Task description -
Copy the entries below with "Screenshot size" substituted for every "Image resolution", leaving everything else unchanged.

- - - -

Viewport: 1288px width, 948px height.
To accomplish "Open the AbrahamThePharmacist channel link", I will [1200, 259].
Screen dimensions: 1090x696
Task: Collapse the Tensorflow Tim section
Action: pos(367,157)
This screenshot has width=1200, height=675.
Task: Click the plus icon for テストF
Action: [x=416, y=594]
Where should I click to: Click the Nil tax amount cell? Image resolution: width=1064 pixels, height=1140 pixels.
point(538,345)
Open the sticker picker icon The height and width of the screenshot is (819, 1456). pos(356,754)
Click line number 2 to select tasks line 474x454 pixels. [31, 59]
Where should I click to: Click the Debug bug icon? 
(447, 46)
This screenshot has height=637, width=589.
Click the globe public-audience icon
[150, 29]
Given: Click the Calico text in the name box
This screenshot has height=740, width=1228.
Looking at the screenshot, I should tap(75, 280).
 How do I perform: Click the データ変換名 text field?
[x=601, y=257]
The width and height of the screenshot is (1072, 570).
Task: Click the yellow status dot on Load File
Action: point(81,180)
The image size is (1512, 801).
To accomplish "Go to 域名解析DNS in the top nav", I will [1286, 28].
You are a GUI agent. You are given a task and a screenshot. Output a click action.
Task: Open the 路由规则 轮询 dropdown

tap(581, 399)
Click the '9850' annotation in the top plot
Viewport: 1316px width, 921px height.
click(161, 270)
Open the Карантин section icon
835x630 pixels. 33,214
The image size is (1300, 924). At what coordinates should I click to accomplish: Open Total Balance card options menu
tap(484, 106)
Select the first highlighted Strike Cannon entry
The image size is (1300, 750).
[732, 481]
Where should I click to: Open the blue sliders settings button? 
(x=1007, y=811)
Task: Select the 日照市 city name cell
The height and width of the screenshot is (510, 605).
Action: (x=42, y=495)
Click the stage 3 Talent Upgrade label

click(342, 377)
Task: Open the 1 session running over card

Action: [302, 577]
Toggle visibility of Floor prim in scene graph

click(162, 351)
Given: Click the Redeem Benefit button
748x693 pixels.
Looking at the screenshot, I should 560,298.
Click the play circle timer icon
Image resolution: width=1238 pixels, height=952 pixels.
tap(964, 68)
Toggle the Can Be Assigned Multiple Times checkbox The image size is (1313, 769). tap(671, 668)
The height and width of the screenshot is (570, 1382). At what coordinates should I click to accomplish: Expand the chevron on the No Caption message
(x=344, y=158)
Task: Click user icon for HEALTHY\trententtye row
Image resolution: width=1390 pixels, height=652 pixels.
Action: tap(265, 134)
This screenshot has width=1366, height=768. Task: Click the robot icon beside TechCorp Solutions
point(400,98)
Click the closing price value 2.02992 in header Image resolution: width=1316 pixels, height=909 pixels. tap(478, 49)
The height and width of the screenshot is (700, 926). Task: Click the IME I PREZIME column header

- - - -

Solution to the problem -
Viewport: 1288px width, 948px height.
To accomplish "Open the AbrahamThePharmacist channel link", I will [1200, 259].
Screen dimensions: 1090x696
Task: Collapse the Tensorflow Tim section
Action: pos(367,157)
This screenshot has width=1200, height=675.
Task: Click the plus icon for テストF
Action: [x=416, y=594]
Where should I click to: Click the Nil tax amount cell? Screenshot size: width=1064 pixels, height=1140 pixels.
point(538,345)
Open the sticker picker icon The height and width of the screenshot is (819, 1456). pos(356,754)
Click line number 2 to select tasks line 474x454 pixels. [31, 59]
Where should I click to: Click the Debug bug icon? 
(447, 46)
This screenshot has height=637, width=589.
Click the globe public-audience icon
[150, 29]
Given: Click the Calico text in the name box
This screenshot has height=740, width=1228.
Looking at the screenshot, I should tap(75, 280).
 How do I perform: Click the データ変換名 text field?
[x=601, y=257]
The width and height of the screenshot is (1072, 570).
Task: Click the yellow status dot on Load File
Action: point(81,180)
The image size is (1512, 801).
To accomplish "Go to 域名解析DNS in the top nav", I will [1286, 28].
You are a GUI agent. You are given a task and a screenshot. Output a click action.
Task: Open the 路由规则 轮询 dropdown

tap(581, 399)
Click the '9850' annotation in the top plot
Viewport: 1316px width, 921px height.
click(161, 270)
Open the Карантин section icon
835x630 pixels. 33,214
The image size is (1300, 924). At what coordinates should I click to accomplish: Open Total Balance card options menu
tap(484, 106)
Select the first highlighted Strike Cannon entry
The image size is (1300, 750).
[732, 481]
Where should I click to: Open the blue sliders settings button? 
(x=1007, y=811)
Task: Select the 日照市 city name cell
The height and width of the screenshot is (510, 605).
Action: (x=42, y=495)
Click the stage 3 Talent Upgrade label

click(342, 377)
Task: Open the 1 session running over card

Action: [302, 577]
Toggle visibility of Floor prim in scene graph

click(162, 351)
Given: Click the Redeem Benefit button
748x693 pixels.
Looking at the screenshot, I should 560,298.
Click the play circle timer icon
Screenshot size: width=1238 pixels, height=952 pixels.
tap(964, 68)
Toggle the Can Be Assigned Multiple Times checkbox The image size is (1313, 769). tap(671, 668)
The height and width of the screenshot is (570, 1382). At what coordinates should I click to accomplish: Expand the chevron on the No Caption message
(x=344, y=158)
Task: Click user icon for HEALTHY\trententtye row
Screenshot size: width=1390 pixels, height=652 pixels.
Action: tap(265, 134)
This screenshot has width=1366, height=768. Task: Click the robot icon beside TechCorp Solutions
point(400,98)
Click the closing price value 2.02992 in header Screenshot size: width=1316 pixels, height=909 pixels. tap(478, 49)
The height and width of the screenshot is (700, 926). Task: Click the IME I PREZIME column header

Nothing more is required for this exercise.